Grigol Surameli (გრიგოლ სურამელი; died c. 1260), the son and successor of Sula, was prominent in the politics of Georgia during the advent of the Mongol hegemony. He championed the candidacy of David VII Ulu to the throne of Georgia during the interregnum of 1245–1247 and succeeded to the royal chamberlainship of Georgia on the death of Vahram of Gagi, a nobleman of the Mkhargrdzeli family, c. 1250. He was among the Georgian auxiliaries during the Mongol siege of the Assassin stronghold of Alamut in Iran in 1256 and remained loyal to the Mongols even when David VII took up arms against them in 1259. Grigol had a son, Bega II, who succeeded to his titles, and a daughter, Khatuta, who married the chief royal treasurer Kakha Toreli.

===Bega II===
Bega II Surameli (ბეგა სურამელი; born c. 1225), son of Grigol, was a close associate of David VI Narin and accompanied him in his travel to the court of the Great Khan to obtain recognition as king of Georgia in 1242. He was active in the politics of Georgia during the diarchy of David VI and David VII from 1247 to 1259 and joined David VI in a revolt from the Mongol overlordship in 1259. On his father's death, Bega defected from David VI, reconciled with the Mongols, and was made by David VII the successor to the titles of his father.
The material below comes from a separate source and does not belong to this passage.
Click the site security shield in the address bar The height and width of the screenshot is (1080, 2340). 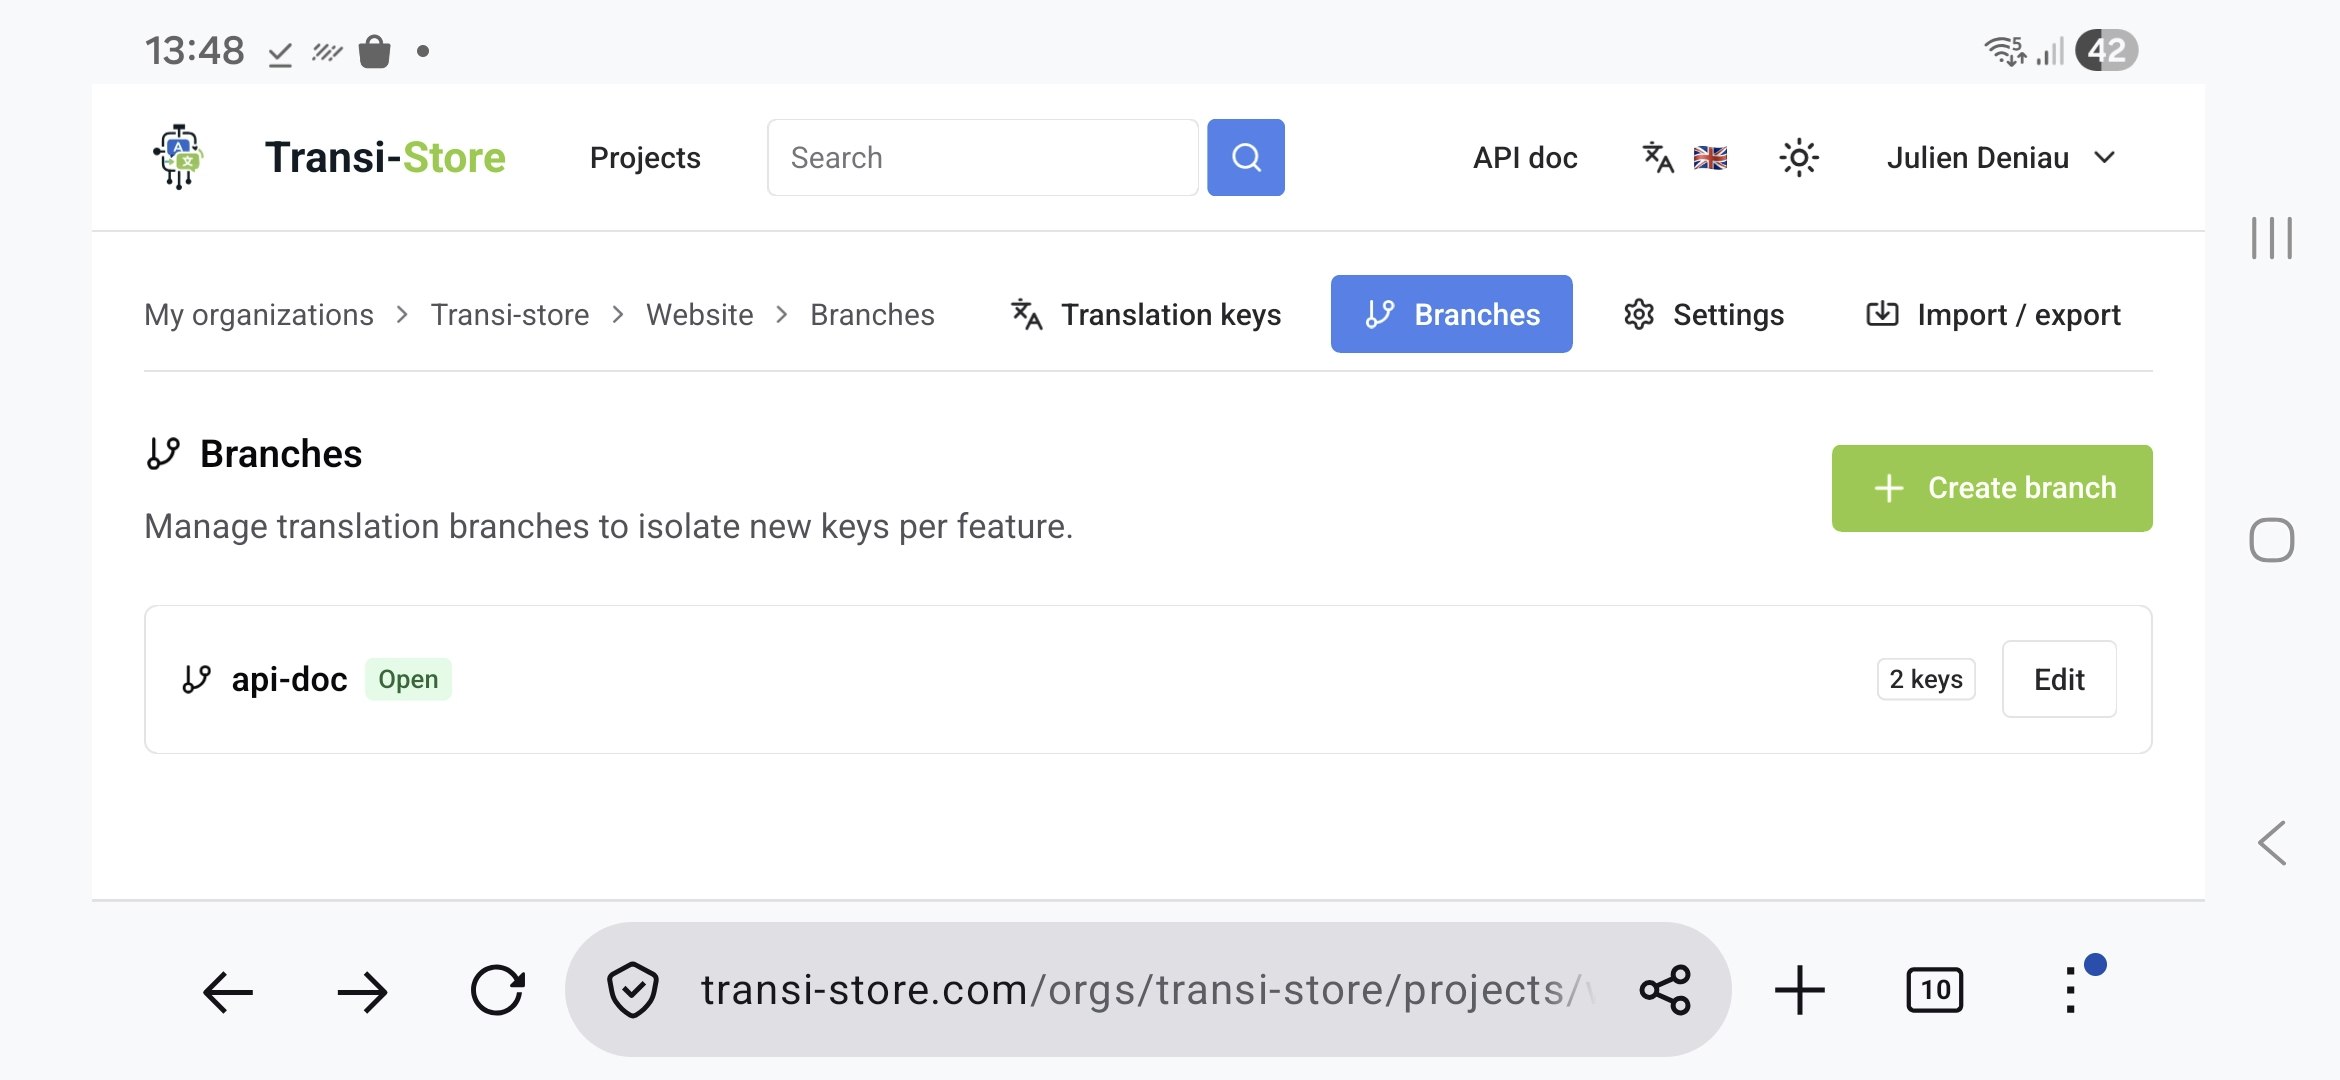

According to the Georgian chronicles, the Mongols called him Salin-Beg, that is, "the Good Bega". He was succeeded by his elder son, Hamada. Bega's another son, Rati II, was a companion of Demetrius II of Georgia in the Mongol campaigns. Bega also had the third son, Mikel, and a daughter, Khuashak, who married the influential nobleman Bedan Dadiani.

===Hamada===
Hamada Surameli (ჰამადა სურამელი), a son and successor of Bega II, was a loyal courtier and commander of the king David VIII of Georgia. During the 1290s, he led the struggle against the Alan incursions in Kartli and laid siege to the Alan-occupied Gori, which he was compelled to relieve after the Mongol intervention. Hamada stood by the side of David VIII during the king's rebellion against the Mongols. His daughter, whose name is not recorded in the sources, married David as the second wife, becoming the mother of the short-lived king George VI.